A single application of PAW can kill almost all plant bacteria and pathogens. PAW also provokes plants to activate natural defences against predators and accelerates seed germination and seedling growth. The devices can generate nitrate species and nature’s fertilisers through software-controlled modulations.
The results of six months of testing on farms across America have been extremely successful. When vegetables are washed with PAW, they resist fungal infections. And merely treating seeds in PAW dramatically increases their germination and growth rates. In a single season, per acre melon yields have increased by an additional hundred boxes of fruit, and spinach and sorghum per acre yields have each increased by some 450 kg. And this is all organic.

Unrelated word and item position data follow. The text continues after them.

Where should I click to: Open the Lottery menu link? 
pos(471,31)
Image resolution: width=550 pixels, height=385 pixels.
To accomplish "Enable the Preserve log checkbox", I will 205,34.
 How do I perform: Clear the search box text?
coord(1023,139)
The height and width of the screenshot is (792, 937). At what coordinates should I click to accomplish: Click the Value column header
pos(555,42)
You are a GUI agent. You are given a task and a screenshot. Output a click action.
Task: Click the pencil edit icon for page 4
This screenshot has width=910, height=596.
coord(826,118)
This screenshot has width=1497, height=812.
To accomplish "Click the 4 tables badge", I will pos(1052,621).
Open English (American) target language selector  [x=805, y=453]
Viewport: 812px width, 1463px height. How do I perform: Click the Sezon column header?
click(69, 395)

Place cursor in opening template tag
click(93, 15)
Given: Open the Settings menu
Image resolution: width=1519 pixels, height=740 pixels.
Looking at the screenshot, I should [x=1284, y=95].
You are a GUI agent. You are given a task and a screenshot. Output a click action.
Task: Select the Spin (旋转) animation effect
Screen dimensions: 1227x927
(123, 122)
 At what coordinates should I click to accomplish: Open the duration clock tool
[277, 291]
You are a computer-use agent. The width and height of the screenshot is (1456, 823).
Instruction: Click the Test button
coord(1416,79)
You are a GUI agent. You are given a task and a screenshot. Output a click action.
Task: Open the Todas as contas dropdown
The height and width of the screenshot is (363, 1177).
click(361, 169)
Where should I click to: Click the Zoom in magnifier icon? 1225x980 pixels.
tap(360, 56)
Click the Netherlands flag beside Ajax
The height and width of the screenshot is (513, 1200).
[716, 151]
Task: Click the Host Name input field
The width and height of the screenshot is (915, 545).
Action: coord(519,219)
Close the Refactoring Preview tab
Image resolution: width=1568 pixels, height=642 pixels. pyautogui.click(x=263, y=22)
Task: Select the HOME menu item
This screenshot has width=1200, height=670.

As Plasma Waters CEO Robert Hardt and founder Alfredo Zolezzi said, one of the reasons for their making India a priority is the country’s openness to tech-enabled development in sectors ranging from agriculture to education.
This is why India’s leadership of the G20 comes at such an opportune time. The world is suffering from widespread inequality and an industrially induced climate crisis, and India has the ability to solve such global problems without creating more of them.
As the PM said to me in a tweet thanking me for our visit, India is brimming with enthusiasm in science and technology, with its youngsters leveraging the power of science to make our planet better.